*TEXTAUSZUG:*
Kein Geld mehr für WDR-Prunkbau
Kein Geld mehr für WDR-Prunkbau
Datum: 12.08.2022 - 09:25 Uhr
Die ehemalige rbb-Intendantin Schlesinger hat entweder mit beiden Händen das dem Bürger per Zwangsabgabe abgepresste Geld großzügig verteilt oder aber einiges davon für eigene Belange abgezweigt. Das zieht weitere Kreise nach sich und macht die Behörden hellhörig. So hat aktuell die Kommission zur Ermittlung des Finanzbedarfs der Rundfunkanstalten (KEF) dem WDR für seinen Prunkbau die Gelder eingefroren.
Geplant waren Ausgaben für den Neubau des WDR-Filmhauses in Köln in Höhe von 80 Millionen Euro. Auch das Geld wurde per Zwangsabgabe dem Bürger abgepresst. Weil aber der WDR die Kosten nicht kontrolliert hat (oder kontrollieren wollte - schließlich war es ja nicht sein eigenes Geld), schossen der Kapitalbedarf plötzlich nach oben. Erst hieß es, der Ausbau werde 130 Millionen Euro kosten, schließlich wurden daraus 240 Millionen Euro, also die dreifache Menge gegenüber dem ersten Kostenansatz.

Gespeicherte Daten:
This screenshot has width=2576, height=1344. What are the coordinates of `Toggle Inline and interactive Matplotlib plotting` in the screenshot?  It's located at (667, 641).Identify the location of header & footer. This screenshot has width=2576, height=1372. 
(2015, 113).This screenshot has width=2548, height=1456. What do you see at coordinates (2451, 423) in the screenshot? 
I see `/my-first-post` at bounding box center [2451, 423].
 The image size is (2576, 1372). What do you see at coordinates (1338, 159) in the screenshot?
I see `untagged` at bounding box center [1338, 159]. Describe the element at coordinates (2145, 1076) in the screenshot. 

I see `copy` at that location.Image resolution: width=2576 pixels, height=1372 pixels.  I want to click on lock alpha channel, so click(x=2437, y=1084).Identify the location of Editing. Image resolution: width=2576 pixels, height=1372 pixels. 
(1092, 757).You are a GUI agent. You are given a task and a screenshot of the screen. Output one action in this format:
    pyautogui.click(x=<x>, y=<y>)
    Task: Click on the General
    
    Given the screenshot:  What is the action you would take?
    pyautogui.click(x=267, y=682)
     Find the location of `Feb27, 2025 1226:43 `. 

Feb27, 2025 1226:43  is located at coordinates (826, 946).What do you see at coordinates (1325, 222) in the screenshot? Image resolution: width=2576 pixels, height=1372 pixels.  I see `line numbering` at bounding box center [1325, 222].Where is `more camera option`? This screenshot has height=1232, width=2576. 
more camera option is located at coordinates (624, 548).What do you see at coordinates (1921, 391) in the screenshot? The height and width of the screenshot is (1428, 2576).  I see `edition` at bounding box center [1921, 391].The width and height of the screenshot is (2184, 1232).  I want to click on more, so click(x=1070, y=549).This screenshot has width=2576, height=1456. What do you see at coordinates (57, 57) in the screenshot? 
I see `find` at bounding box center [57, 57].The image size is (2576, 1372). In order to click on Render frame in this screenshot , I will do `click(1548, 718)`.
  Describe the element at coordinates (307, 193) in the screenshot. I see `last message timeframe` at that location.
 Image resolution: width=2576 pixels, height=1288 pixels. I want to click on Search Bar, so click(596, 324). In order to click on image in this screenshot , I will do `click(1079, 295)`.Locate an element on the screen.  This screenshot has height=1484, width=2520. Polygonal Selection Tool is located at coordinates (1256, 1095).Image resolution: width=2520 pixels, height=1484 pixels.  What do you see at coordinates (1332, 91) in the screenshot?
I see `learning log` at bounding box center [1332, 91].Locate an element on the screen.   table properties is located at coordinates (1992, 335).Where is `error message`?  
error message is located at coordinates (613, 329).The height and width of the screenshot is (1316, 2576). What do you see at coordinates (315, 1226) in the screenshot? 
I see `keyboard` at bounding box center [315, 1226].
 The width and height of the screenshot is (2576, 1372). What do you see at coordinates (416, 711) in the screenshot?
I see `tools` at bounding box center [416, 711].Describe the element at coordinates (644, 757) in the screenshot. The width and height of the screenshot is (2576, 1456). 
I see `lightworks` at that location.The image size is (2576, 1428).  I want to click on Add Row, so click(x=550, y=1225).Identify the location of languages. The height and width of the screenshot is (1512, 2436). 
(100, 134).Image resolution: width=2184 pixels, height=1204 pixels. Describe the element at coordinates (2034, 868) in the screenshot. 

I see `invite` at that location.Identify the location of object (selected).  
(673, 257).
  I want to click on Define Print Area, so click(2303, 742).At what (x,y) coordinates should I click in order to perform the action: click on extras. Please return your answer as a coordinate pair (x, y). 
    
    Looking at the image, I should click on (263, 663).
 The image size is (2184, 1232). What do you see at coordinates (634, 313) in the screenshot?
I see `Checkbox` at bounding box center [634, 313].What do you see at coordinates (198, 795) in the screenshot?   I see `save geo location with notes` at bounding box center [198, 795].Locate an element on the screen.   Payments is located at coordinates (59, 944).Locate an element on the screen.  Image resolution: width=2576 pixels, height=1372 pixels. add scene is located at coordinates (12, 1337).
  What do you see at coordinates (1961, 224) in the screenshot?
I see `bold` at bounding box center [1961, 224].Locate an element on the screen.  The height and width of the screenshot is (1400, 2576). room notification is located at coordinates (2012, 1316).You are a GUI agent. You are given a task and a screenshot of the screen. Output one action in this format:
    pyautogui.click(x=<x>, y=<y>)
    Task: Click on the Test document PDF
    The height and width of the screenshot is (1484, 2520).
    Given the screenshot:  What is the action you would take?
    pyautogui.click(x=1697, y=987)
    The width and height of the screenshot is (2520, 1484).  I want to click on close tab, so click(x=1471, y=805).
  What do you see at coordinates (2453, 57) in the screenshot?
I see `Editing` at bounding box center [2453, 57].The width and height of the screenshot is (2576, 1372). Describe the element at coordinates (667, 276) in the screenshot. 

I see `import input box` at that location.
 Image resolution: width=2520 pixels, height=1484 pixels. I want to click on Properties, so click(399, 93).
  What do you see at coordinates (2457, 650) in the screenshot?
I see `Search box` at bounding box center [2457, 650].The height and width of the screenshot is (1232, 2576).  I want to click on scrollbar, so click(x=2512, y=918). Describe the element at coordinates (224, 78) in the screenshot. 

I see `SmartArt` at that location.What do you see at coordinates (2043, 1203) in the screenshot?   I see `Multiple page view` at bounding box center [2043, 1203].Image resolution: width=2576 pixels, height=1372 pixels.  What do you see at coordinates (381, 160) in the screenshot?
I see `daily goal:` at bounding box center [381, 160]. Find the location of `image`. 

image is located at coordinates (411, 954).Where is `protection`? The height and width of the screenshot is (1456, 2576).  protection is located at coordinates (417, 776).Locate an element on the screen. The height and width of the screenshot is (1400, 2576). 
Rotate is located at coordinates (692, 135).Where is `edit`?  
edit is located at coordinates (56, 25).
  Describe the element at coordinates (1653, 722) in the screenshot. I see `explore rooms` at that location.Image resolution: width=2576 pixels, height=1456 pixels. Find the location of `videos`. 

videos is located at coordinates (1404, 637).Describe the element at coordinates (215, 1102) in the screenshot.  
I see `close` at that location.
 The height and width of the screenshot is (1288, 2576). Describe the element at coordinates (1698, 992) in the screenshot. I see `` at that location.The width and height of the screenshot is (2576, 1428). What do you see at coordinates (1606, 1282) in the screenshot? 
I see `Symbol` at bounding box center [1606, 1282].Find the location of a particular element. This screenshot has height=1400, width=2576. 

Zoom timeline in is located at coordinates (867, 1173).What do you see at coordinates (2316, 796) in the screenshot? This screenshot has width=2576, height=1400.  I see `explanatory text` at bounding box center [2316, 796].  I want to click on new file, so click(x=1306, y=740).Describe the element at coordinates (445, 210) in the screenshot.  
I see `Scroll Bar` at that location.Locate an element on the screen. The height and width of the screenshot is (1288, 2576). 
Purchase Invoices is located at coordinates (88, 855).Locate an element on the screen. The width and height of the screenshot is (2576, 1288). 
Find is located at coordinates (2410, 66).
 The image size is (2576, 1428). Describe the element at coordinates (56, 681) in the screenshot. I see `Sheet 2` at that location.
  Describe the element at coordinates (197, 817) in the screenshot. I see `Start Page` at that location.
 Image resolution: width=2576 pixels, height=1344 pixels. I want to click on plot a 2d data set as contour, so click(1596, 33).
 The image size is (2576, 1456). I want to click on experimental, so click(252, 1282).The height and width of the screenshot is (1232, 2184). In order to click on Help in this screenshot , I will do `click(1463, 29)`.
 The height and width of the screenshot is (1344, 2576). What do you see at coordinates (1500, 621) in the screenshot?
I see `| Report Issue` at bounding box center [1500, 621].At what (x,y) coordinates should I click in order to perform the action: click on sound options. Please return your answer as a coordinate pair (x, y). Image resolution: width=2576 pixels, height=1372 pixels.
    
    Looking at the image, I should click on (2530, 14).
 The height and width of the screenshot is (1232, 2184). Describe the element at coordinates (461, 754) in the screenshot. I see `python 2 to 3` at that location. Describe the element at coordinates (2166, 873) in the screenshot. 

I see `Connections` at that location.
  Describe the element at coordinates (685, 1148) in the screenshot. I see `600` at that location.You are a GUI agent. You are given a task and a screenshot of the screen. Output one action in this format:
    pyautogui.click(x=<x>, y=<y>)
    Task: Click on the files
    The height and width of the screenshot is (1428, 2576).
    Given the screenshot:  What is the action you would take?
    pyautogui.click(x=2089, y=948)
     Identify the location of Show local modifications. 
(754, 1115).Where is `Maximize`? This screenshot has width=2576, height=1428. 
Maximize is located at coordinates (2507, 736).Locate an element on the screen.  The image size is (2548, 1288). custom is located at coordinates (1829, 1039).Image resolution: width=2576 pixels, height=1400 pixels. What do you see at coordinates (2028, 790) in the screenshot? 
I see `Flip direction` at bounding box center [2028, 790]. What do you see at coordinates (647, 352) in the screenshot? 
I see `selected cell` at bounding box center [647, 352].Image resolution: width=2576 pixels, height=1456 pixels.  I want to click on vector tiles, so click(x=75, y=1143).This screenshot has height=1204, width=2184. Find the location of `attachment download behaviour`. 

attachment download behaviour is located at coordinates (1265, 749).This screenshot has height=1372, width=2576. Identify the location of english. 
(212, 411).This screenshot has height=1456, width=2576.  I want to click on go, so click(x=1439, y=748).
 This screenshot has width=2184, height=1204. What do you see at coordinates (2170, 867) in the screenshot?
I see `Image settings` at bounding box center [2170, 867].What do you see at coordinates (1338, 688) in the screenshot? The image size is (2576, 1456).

*IHRE AUFGABEN:*
(a) Geben Sie den Text über den WDR-Neubau zwischen „Geplant waren Ausgaben“ und „dem ersten Kostenansatz.“ einschließlich wieder und benennen Sie dabei „Kapitalbedarf“ in „Finanzbedarf“ um.
(b) Führen Sie den Text über den WDR-Neubau im Anschluss an seinen letzten Satz fort.
Die Einträge stammen aus einer anderen Quelle als der Text über den WDR-Neubau.

*ANTWORTEN ZUR ÜBUNG:*
(a)
Geplant waren Ausgaben für den Neubau des WDR-Filmhauses in Köln in Höhe von 80 Millionen Euro. Auch das Geld wurde per Zwangsabgabe dem Bürger abgepresst. Weil aber der WDR die Kosten nicht kontrolliert hat (oder kontrollieren wollte - schließlich war es ja nicht sein eigenes Geld), schossen der Finanzbedarf plötzlich nach oben. Erst hieß es, der Ausbau werde 130 Millionen Euro kosten, schließlich wurden daraus 240 Millionen Euro, also die dreifache Menge gegenüber dem ersten Kostenansatz.

(b)
Das ist seitens der KED sowohl weder nachvollziehbar wie auch zu viel und sie dreht dem Sender jetzt den Geldhahn zu. Begründet wird diese Entscheidung seitens der KEF mit »erheblichen Transparenzdefiziten« seitens des Senders, heißt es in einem Bericht des Focus zu diesem Fall. »Die Kommission erwartet, dass der WDR, nicht zuletzt aufgrund der erheblichen Kostensteigerungen, die Wirtschaftlichkeit des Vorhabens erneut prüft und dabei klärt, ob eine alternative Lösung nicht wirtschaftlicher ist.«
Der WDR will dennoch an seinen hochtrabenden Plänen festhalten und trotz der Mehrkosten seinen Prunkbau errichten. Zahlen muss es der Bürger per Zwangsabgabe.